Harper is enough. Alek would be more than enough. It wasn’t a pretty thought to consider how expendable or not your friends were. I glared at the druid, trying to beam how serious I was into his brain.
He pressed his lips together and gave another head shake. “Fine.”
I didn’t know if I believed his promise, but in the end, it didn’t matter.
“The fight with Samir didn’t go quite how you think. The short version is that I used the power of the nodes to turn back time, because we all died. Everybody. That’s when I yelled at you to get us out. Doing that, though, it burned me out.” I held up a hand to stall his questions. “That’s why I’m here.
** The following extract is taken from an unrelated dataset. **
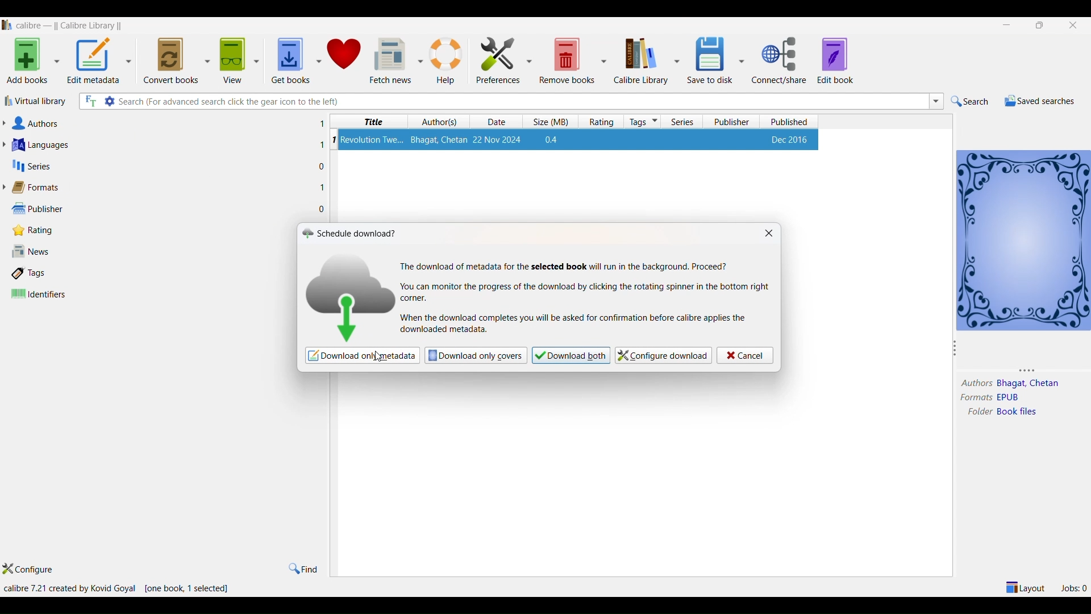 The height and width of the screenshot is (614, 1091). What do you see at coordinates (371, 122) in the screenshot?
I see `title` at bounding box center [371, 122].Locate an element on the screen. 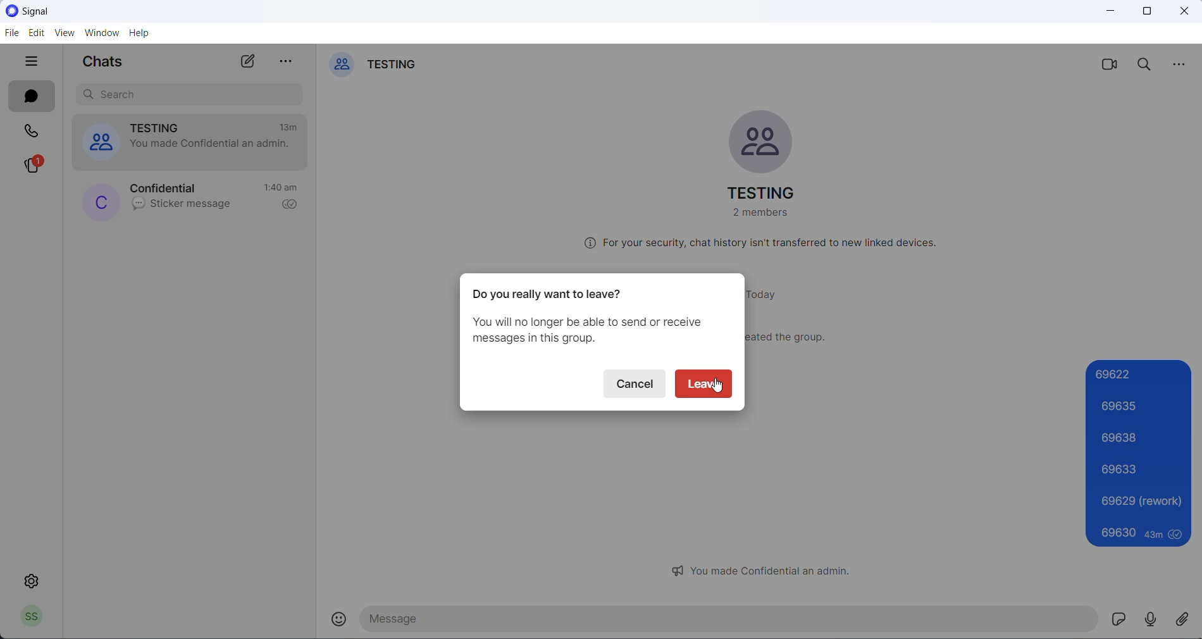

I had a vision, of a sort, and Noah is going to help me get my magic back, as well as maybe find a way to defeat Samir so that we all don’t just die again.”
“You turned back time?” Yosemite put his head in his hands.
“It’s okay if you don’t believe me,” I said. It was a big pill to swallow, even with our magical experience.
“Oh, I believe you,” he said. “But you’ve changed the world, Jade. No possibility you haven’t. Not with magic like that.”
“I don’t know about the world,” I said, rubbing my thumb over the mystery divot in my talisman. “Just the future. I hope. Now isn’t exactly the time for a debate about the long-term effects. I’m more worried about everyone being alive next week.”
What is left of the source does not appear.